Argentine, Serge Delaive, La Différence 2009
Chaque mois de décembre est décerné à un auteur belge le Prix Rossel, le prix littéraire le plus important en Belgique francophone. Cette année, il a été attribué quasi à l’unanimité à Serge Delaive pour son troisième roman, Argentine, aux Editions de la Différence. Un roman mélancolique de l’errance et de la quête. Un roman-puzzle, cà d composé de nouvelles qui se répondent et se recoupent sur les deux rives de l’Atlantique, dont certains personnages disparaissent et d’autres les cherchent.

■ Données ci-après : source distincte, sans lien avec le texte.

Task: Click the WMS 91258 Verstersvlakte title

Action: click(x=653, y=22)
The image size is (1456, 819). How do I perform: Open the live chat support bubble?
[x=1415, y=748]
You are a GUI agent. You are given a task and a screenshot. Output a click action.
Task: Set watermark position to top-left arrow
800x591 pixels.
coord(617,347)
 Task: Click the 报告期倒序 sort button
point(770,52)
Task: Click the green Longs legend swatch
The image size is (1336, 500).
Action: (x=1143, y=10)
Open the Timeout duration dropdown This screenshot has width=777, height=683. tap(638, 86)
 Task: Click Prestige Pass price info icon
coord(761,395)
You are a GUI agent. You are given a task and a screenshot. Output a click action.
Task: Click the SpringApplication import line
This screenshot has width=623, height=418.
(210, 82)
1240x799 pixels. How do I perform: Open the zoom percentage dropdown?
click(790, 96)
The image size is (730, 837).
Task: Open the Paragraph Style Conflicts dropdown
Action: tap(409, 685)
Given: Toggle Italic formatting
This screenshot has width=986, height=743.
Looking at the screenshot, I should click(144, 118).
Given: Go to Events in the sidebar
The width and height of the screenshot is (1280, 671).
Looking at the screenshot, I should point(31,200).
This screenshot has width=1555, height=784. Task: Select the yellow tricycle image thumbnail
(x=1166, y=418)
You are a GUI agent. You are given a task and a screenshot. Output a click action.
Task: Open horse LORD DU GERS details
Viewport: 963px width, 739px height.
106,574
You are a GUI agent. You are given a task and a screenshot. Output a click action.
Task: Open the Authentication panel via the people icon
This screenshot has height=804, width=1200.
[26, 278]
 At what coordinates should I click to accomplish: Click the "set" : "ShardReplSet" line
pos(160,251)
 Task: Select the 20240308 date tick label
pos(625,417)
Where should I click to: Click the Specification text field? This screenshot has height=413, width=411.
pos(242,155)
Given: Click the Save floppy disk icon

7 personnages (certains étaient déjà apparus dans le roman précédent Café Europa en 2004) qui errent et se débattent, entre 2001 et 2017, dans le chaos du monde ou parmi le labyrinthe des questions au fond d’eux-mêmes. Ils cherchent un ami, un amour, une immensité, un père surtout : et cette ombre poursuivie les oblige à se dévisager dans le miroir bruyant de la solitude, et tenter de se trouver un peu parmi la mosaïque de leurs reflets, parmi les moi multiples.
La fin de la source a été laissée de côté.